Thank you, Kelly. I agree with everything you wrote. In addition, I would reiterate that part of the Bush tactic is to encourage us to look microscopically, and not at the gestalt of the Bush agenda regarding the combination of "wartime" adjustments and the interdependent loss of civil liberty at home. How many times in Bush’s recent speeches did he mention 9/11? The more Americans are afraid, then the more they are likely to give up their freedoms in return for protection (another word that Bush repeated ad nauseum.

I have been saying this on this blog for a long time: People are more willing to give up their freedom when they are promised protection from a terrible enemy. Even more, when they look at the short-term, microscopic view, as opposed to the long-term, macro-level view. Hitler had his Jews and his depression, and his Brown-shirts.

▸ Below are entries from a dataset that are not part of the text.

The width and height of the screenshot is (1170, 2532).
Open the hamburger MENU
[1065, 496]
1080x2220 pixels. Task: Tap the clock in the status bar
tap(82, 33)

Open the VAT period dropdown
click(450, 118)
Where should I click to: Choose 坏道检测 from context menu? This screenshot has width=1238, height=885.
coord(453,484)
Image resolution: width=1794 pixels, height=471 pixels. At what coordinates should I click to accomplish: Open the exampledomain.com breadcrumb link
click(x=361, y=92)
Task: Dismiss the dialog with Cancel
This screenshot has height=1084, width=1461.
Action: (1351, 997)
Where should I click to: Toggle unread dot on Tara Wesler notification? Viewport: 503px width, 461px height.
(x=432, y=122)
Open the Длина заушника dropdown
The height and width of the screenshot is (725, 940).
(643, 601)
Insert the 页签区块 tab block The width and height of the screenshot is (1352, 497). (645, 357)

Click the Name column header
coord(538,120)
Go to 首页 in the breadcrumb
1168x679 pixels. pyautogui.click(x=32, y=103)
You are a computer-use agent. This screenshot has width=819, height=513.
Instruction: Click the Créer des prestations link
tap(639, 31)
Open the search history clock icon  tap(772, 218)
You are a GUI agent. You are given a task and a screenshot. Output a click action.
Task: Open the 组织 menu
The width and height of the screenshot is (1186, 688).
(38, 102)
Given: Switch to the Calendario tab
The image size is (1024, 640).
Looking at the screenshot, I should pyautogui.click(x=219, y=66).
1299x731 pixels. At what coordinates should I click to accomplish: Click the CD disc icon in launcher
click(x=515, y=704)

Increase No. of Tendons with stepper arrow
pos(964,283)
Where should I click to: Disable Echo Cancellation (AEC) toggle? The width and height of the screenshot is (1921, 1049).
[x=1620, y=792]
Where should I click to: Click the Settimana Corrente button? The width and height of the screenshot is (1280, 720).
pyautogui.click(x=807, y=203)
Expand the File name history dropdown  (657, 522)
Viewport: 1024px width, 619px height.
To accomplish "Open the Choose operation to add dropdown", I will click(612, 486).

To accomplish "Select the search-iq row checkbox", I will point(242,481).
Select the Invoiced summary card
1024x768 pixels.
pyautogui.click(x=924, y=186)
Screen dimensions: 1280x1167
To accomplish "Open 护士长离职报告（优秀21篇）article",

Koresh had his Federal government and the threat of Hell. Mao had the Japanese and the capitalistic West. All were presented as viable threats and reasons for people to hand over their freedom and their critical abilities.

Tim K. (comment 13) is right.

But Fung, let’s go back to your original point in Comment 13. You are apparently willing to defend Lincoln’s violations of civil liberties, but not Bush’s, on the grounds that Lincoln had a war "forced on him," while Bush forced his war on the world. I’m curious as to whether you mean the war in Iraq or the larger war on terror. The former is irrelevant to this discussion, inasmuch as the NSA wiretaps took place long before the invasion of Iraq occurred. If you mean the latter, I just want to know in what sense the war on terror (which began with 9/11) is something that Bush forced on the world.

As I think I’ve made clear elsewhere, I’m not crazy about the wiretaps either, but to say Bush forced the GWOT on the world sounds like the old "Blame America First" mantra.

John -- I see your point. I did mean the Iraq war, and I concede its irrelevance. I would suggest that Bush DOES use the GWOT in a similar way; to frighten us into handing over our freedom, but you are right that he inherited that situation. I would also argue that he has made it worse, but that is another discussion.

There’s no question that we’re being frightened into surrendering our liberty. I’d rather die a free man in a terrorist attack than live in a police state. (Props to David Tucker for that juicy quote.)

Perhaps a quote like that could serve as a rallying cry for some kind of collaboration between right and left?